46.权利要求42-45中任一项的方法，其还包括确定癌细胞比T细胞或T细胞比癌细胞的比率。

47.权利要求42-46中任一项的方法，其中pICF是选自以下的双特异性抗体分子：双特异性免疫球蛋白(BsIgG)，与另外的抗原结合分子可操作地连接的免疫球蛋白，双特异性抗体(BsAb)片段，双特异性融合蛋白或BsAb缀合物。

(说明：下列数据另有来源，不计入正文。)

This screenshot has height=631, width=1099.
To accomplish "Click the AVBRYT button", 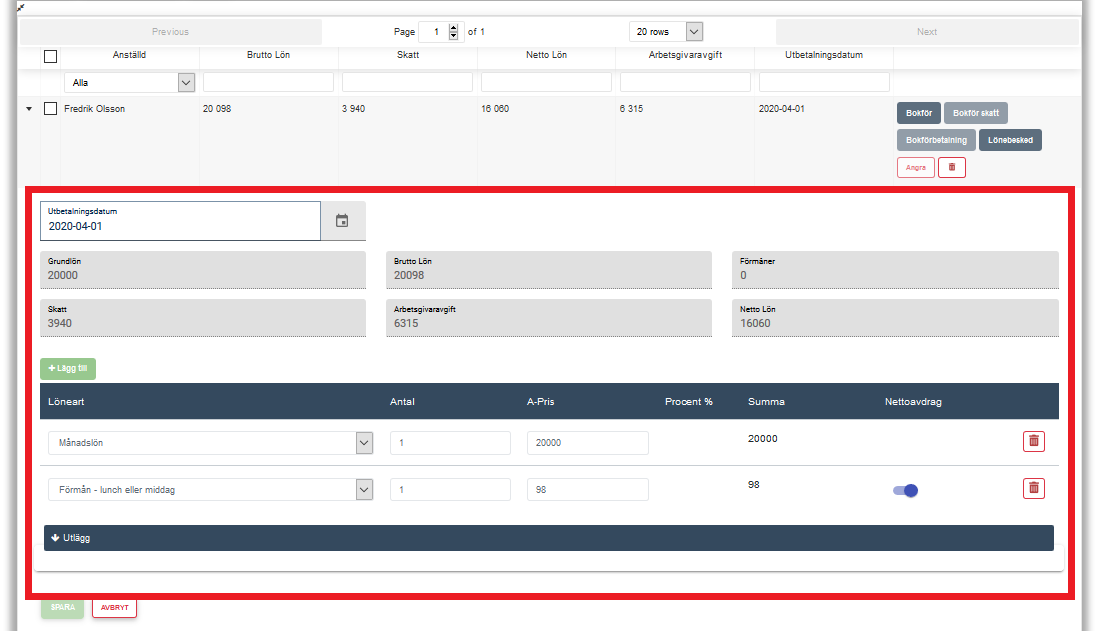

48.权利要求42-47中任一项的方法，其中所述治疗剂是选自以下的免疫调节剂：免疫检查点抑制剂的抑制剂，或T细胞的激动剂，或MDSC和/或Treg细胞的抑制剂，或来那度胺，或疫苗，或细胞因子，或自体T细胞，或与氨基酸分解代谢，肿瘤来源的细胞外ATP的信号传导，腺苷信号传导，腺苷产生，趋化因子和趋化因子受体，外来生物的识别，或激酶信号传导活性相关的成分的调节剂，或IDO，COX2，ARG1，ArG2，iNOS或磷酸二酯酶的抑制剂；或TLR激动剂，或趋化因子拮抗剂。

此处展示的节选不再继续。